# Signs and symptoms books.



## emp430 (May 22, 2010)

I'm looking for a signs and symptoms with treatment ref. book and was wondering if anyone knew of some good ones. Found some on Amazon but would like to hear of any others. Thanks


----------



## JPINFV (May 22, 2010)

Are you talking about something like a pathology text book?

Maybe something along the lines of 5-Minute Emergency Medicine Consult?


----------



## MrBrown (May 22, 2010)

If you are looking for something to narrow down those broad symptomatic patients and treat them then I strongly advise against it.

Ambulance Officers are not physicians, even an Intensive Care Paramedic is not a physician and all those flash gadgets like a lab, x ray and CT machines, ultrasound, MRI and specialst Consultants are required to make some sort of decent diagnosis before treatment can begin.

Now if you are looking for something to increase your knowledge then a good pathology textbook or an Emergency Medicine textbook is probably for you.


----------



## emp430 (May 22, 2010)

I'm looking for something to increase my knowledge and understand diseases and treatments. I'm not looking to play field doctor. Just trying to gain some more knowledge on it. Any specific pathology textbook better then others?


----------



## Veneficus (May 23, 2010)

Most Pathology texts I have used or seen do not get much into treatments. They are all about disease processes. 

If you are looking for something with a reasonable amount of both, you ae looking at basically a textbook for physicians like Harrison's Internal Medicine, Sabiston's Textbook of Surgery, or Nelson's Pediatrics. (or one of the emergency medicine texts I have no intention of owning.) 

A possible complication is that these books are quite expensive, especially when you own more than one. 

While they may teach you about various disease proesses, how to look for them, and how to treat them, they all assume you have understanding of basic and clinical science to apply to them.

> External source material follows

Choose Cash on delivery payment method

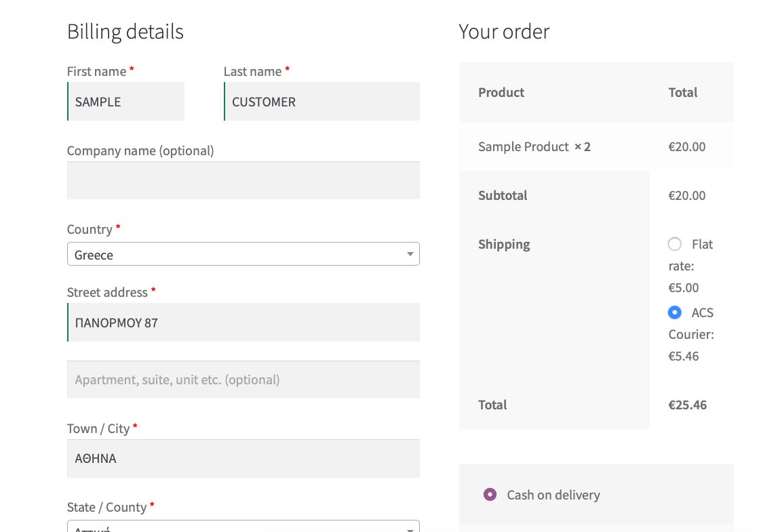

If you are looking for something along the lines of a more detailed EMT or Paramedic text, there is nothing on or enterng the market I am aware of that will be what you seek.


----------



## WolfmanHarris (May 23, 2010)

The Merck Manual of Patient Symptoms is a good reference. Includes guidance on H&P, red flags, recommended labs and DI, etc. Geared more towards primary care you'll find a lot of symptoms aren't relevant to EMS, but still a good reference nonetheless.


----------



## usafmedic45 (May 23, 2010)

> I'm looking for a signs and symptoms with treatment ref. book



You probably have already seen the one you should be using: it's called your agency's protocol book.  



> I'm looking for something to increase my knowledge and understand diseases and treatments.



Like Veneficus said, study up on your A+P, pathophysiology, biochemistry, etc first.  Otherwise you are going to have a seriously difficult time digesting and applying anything you learn in the textbooks aimed at physicians and medical students, at least beyond simply being able to parrot back a bunch of information.   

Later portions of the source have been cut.